You can see the video of Rep. Crow’s speech here.

Politico: House passes amendment supporting additional funding for Project SERV

By Nicole Gaudiano

A messaging amendment suggesting a boost of $5 million for a program that funds grants to schools after traumatic events was passed by the House on a 345-73 vote today.

Rep. Jason Crow (D-Colo.) proposed the measure supporting "Project SERV" as an amendment to a massive spending bill that includes education funding, H.R. 2740 (116), following the STEM School Highlands Ranch shooting that happened in his district in May. One student was killed and several others were injured at the K-12 charter school in Douglas County.

Crow noted that additional funding was provided in disaster aid legislation, H.R. 2157 (116), which President Donald Trump signed earlier this month.
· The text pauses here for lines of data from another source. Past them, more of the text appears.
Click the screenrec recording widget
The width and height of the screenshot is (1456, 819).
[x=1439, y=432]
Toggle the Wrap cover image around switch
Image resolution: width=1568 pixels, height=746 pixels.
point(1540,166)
Project "School Emergency Response to Violence" grants fund education-related services for schools to help them recover from a violent or traumatic event in which learning has been disrupted.

"By increasing funding, we can increase our ability to address the mental health among our precious population: our children," Crow said in a House floor speech.

Since the STEM school shooting, Crow said he's met with several students and their families to discuss ways Congress can help students in a bipartisan manner to cope with crisis. "Common denominators," he said, were expanding health curriculums in schools, grief counseling and helping students, families and staff recover.